■ **WHAT IS BEING ASKED**: Extract every one of the records below verbatim, reproducing each line without any change.

[BEGIN]

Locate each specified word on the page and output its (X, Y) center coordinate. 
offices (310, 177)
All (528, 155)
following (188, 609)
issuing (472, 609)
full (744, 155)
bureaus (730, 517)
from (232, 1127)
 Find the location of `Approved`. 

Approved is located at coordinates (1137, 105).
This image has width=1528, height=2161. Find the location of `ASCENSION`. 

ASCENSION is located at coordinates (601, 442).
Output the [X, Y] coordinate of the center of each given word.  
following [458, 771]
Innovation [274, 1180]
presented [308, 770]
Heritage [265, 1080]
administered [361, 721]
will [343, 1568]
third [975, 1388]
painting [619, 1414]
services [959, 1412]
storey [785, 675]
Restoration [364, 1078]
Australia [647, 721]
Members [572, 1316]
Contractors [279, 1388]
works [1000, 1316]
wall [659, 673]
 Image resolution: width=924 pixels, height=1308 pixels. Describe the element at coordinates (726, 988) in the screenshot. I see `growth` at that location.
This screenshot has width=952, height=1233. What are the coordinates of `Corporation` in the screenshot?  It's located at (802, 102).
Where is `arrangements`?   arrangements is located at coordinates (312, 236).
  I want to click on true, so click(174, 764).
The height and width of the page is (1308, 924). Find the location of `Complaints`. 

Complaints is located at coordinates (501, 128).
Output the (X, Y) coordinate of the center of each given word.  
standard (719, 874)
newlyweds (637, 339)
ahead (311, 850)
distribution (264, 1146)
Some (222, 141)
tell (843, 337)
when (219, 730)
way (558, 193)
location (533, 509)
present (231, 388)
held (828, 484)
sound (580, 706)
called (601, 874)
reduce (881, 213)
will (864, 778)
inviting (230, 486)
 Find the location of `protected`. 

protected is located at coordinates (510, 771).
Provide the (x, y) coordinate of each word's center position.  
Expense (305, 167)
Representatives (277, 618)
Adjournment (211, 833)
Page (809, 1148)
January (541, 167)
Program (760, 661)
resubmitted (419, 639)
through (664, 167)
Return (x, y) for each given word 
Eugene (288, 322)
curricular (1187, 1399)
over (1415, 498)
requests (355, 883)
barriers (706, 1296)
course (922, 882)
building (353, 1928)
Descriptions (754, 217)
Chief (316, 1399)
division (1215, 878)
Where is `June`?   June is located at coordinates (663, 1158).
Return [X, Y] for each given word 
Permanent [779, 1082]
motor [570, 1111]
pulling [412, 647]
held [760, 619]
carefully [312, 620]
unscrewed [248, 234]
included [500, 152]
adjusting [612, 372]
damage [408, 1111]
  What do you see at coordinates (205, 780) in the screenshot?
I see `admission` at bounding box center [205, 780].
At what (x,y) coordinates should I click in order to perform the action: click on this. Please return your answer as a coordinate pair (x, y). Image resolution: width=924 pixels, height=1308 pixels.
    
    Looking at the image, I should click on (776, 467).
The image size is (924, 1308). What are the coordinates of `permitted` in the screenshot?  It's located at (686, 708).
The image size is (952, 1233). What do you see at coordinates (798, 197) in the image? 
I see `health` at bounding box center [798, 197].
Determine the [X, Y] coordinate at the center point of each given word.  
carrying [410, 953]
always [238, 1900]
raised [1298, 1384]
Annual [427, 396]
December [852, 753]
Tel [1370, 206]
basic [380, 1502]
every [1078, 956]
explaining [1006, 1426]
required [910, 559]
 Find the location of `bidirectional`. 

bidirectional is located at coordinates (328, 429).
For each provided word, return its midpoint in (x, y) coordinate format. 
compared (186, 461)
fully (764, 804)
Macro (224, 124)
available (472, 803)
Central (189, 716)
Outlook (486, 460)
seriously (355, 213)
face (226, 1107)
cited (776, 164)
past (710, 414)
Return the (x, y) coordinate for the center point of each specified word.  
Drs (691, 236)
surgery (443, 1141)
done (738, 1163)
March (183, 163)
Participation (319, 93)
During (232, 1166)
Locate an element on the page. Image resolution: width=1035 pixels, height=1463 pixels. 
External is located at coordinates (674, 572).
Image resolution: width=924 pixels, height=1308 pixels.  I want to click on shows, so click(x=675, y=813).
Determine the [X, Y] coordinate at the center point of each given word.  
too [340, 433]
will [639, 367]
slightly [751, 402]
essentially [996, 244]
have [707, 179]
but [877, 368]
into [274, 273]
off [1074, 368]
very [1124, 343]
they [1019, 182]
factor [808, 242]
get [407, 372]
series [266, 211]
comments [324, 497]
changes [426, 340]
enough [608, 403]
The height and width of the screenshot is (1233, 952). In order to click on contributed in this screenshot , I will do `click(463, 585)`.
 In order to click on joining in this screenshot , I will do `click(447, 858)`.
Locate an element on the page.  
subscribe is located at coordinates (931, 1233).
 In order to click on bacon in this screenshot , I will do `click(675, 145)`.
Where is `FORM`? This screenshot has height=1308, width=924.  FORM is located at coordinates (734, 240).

[END]

■ **EXERCISE ANSWER**:
Locate each specified word on the page and output its (X, Y) center coordinate. 
offices (310, 177)
All (528, 155)
following (188, 609)
issuing (472, 609)
full (744, 155)
bureaus (730, 517)
from (232, 1127)
 Find the location of `Approved`. 

Approved is located at coordinates (1137, 105).
This image has width=1528, height=2161. Find the location of `ASCENSION`. 

ASCENSION is located at coordinates (601, 442).
Output the [X, Y] coordinate of the center of each given word.  
following [458, 771]
Innovation [274, 1180]
presented [308, 770]
Heritage [265, 1080]
administered [361, 721]
will [343, 1568]
third [975, 1388]
painting [619, 1414]
services [959, 1412]
storey [785, 675]
Restoration [364, 1078]
Australia [647, 721]
Members [572, 1316]
Contractors [279, 1388]
works [1000, 1316]
wall [659, 673]
 Image resolution: width=924 pixels, height=1308 pixels. Describe the element at coordinates (726, 988) in the screenshot. I see `growth` at that location.
This screenshot has width=952, height=1233. What are the coordinates of `Corporation` in the screenshot?  It's located at (802, 102).
Where is `arrangements`?   arrangements is located at coordinates (312, 236).
  I want to click on true, so click(174, 764).
The height and width of the page is (1308, 924). Find the location of `Complaints`. 

Complaints is located at coordinates (501, 128).
Output the (X, Y) coordinate of the center of each given word.  
standard (719, 874)
newlyweds (637, 339)
ahead (311, 850)
distribution (264, 1146)
Some (222, 141)
tell (843, 337)
when (219, 730)
way (558, 193)
location (533, 509)
present (231, 388)
held (828, 484)
sound (580, 706)
called (601, 874)
reduce (881, 213)
will (864, 778)
inviting (230, 486)
 Find the location of `protected`. 

protected is located at coordinates (510, 771).
Provide the (x, y) coordinate of each word's center position.  
Expense (305, 167)
Representatives (277, 618)
Adjournment (211, 833)
Page (809, 1148)
January (541, 167)
Program (760, 661)
resubmitted (419, 639)
through (664, 167)
Return (x, y) for each given word 
Eugene (288, 322)
curricular (1187, 1399)
over (1415, 498)
requests (355, 883)
barriers (706, 1296)
course (922, 882)
building (353, 1928)
Descriptions (754, 217)
Chief (316, 1399)
division (1215, 878)
Where is `June`?   June is located at coordinates (663, 1158).
Return [X, Y] for each given word 
Permanent [779, 1082]
motor [570, 1111]
pulling [412, 647]
held [760, 619]
carefully [312, 620]
unscrewed [248, 234]
included [500, 152]
adjusting [612, 372]
damage [408, 1111]
  What do you see at coordinates (205, 780) in the screenshot?
I see `admission` at bounding box center [205, 780].
At what (x,y) coordinates should I click in order to perform the action: click on this. Please return your answer as a coordinate pair (x, y). Image resolution: width=924 pixels, height=1308 pixels.
    
    Looking at the image, I should click on (776, 467).
The image size is (924, 1308). What are the coordinates of `permitted` in the screenshot?  It's located at (686, 708).
The image size is (952, 1233). What do you see at coordinates (798, 197) in the image? 
I see `health` at bounding box center [798, 197].
Determine the [X, Y] coordinate at the center point of each given word.  
carrying [410, 953]
always [238, 1900]
raised [1298, 1384]
Annual [427, 396]
December [852, 753]
Tel [1370, 206]
basic [380, 1502]
every [1078, 956]
explaining [1006, 1426]
required [910, 559]
 Find the location of `bidirectional`. 

bidirectional is located at coordinates (328, 429).
For each provided word, return its midpoint in (x, y) coordinate format. 
compared (186, 461)
fully (764, 804)
Macro (224, 124)
available (472, 803)
Central (189, 716)
Outlook (486, 460)
seriously (355, 213)
face (226, 1107)
cited (776, 164)
past (710, 414)
Return the (x, y) coordinate for the center point of each specified word.  
Drs (691, 236)
surgery (443, 1141)
done (738, 1163)
March (183, 163)
Participation (319, 93)
During (232, 1166)
Locate an element on the page. Image resolution: width=1035 pixels, height=1463 pixels. 
External is located at coordinates (674, 572).
Image resolution: width=924 pixels, height=1308 pixels.  I want to click on shows, so click(x=675, y=813).
Determine the [X, Y] coordinate at the center point of each given word.  
too [340, 433]
will [639, 367]
slightly [751, 402]
essentially [996, 244]
have [707, 179]
but [877, 368]
into [274, 273]
off [1074, 368]
very [1124, 343]
they [1019, 182]
factor [808, 242]
get [407, 372]
series [266, 211]
comments [324, 497]
changes [426, 340]
enough [608, 403]
The height and width of the screenshot is (1233, 952). In order to click on contributed in this screenshot , I will do `click(463, 585)`.
 In order to click on joining in this screenshot , I will do `click(447, 858)`.
Locate an element on the page.  
subscribe is located at coordinates (931, 1233).
 In order to click on bacon in this screenshot , I will do `click(675, 145)`.
Where is `FORM`? This screenshot has height=1308, width=924.  FORM is located at coordinates (734, 240).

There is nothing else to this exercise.